Is “Thrombin Burst” Now the Worst Option in Trauma?
We read with great interest the manuscript by Cardenas et al. entitled “Plasma Resuscitation Promotes Coagulation Homeostasis Following Shock-Induced Hypercoagulability” and published in this journal (1). The reported study showed that, compared with with Ringer lactate, resuscitation with fresh frozen plasma (FFP) reduced thrombin generation, reduced transfusion volume, and improved metabolic indicators of shock. The authors considered plasma resuscitation to be superior and emphasized that FFP reduces the risk of both consumptive coagulopathy and thromboembolic events. Thus, increasing thrombin generation is not considered a priority in the management of trauma-induced coagulopathy any more. Thrombin generation is typically upregulated in response to trauma (1, 2). Consequently, the emphasis now is on balanced resuscitation, either with predefined ratios of allogeneic blood products (e.g., 1:1:1 for plasma, red blood cells, and platelets) (3) or with a concentrate-based approach where point-of-care coagulation monitoring is used to tailor treatment to the patient's specific needs (4).
This represents a transformation from the prevailing view 10 to 15 years ago. In that era, a “thrombin burst” (term first used in the literature in 1994 (5)) was considered to be beneficial in trauma patients. Accordingly, it was thought that recombinant activated factor VII (rFVIIa) could play a key role in managing trauma-induced coagulopathy and interest in this treatment gained considerable momentum (6). In layman's terms, our community had jumped onto the thrombin burst rocket but, in contrast, it is now on the balanced train!

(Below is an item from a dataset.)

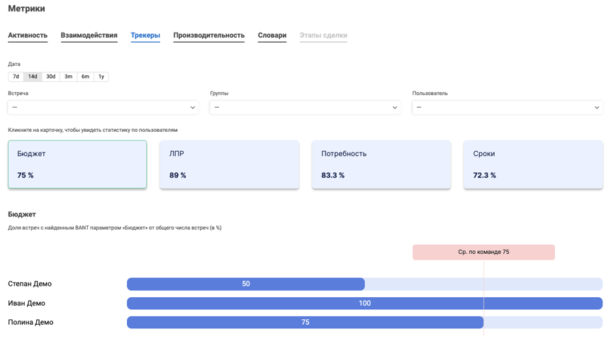Switch date range to 6m
This screenshot has width=616, height=356.
pos(85,77)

What triggered the transformation? The principal issue was safety: reports of thromboembolic complications in patients treated with rFVIIa began to emerge (7). The effectiveness of rFVIIa in the management of trauma may also be questioned. For example, in two randomized placebo-controlled trials, rFVIIa had no significant effects versus placebo on mortality (6, 8).
While there remains a possible role for thrombin-generating drugs in trauma, the extent to which thrombin generation should be augmented is to be confirmed. The effectiveness of rFVIIa is considered to be unproven, and there is little evidence to support the use of prothrombin complex concentrates (PCCs) (9). Accordingly, the use of thrombin-generating drugs is restricted to specific situations. One approach is to use recombinant activated factor VII (rFVIIa) to “jump-start” coagulation when there is insufficient time to administer allogeneic blood products. Another approach is to use PCCs as part of coagulation factor concentrate-based treatment; PCCs are used second-line, for patients in whom fibrinogen supplementation has been performed as needed (10).
The transformation in our views on managing trauma-induced coagulopathy is philosophically interesting. Our job as scientists is to appraise the available evidence impartially and treat our patients with the aim of optimizing clinical outcomes. In the early days of using rFVIIa for trauma, it could be argued that our community responded too quickly to the apparent benefits of this treatment. Over the longer term, the weight of evidence has led to a more considered approach where the potential benefits and harms of each intervention receive due consideration.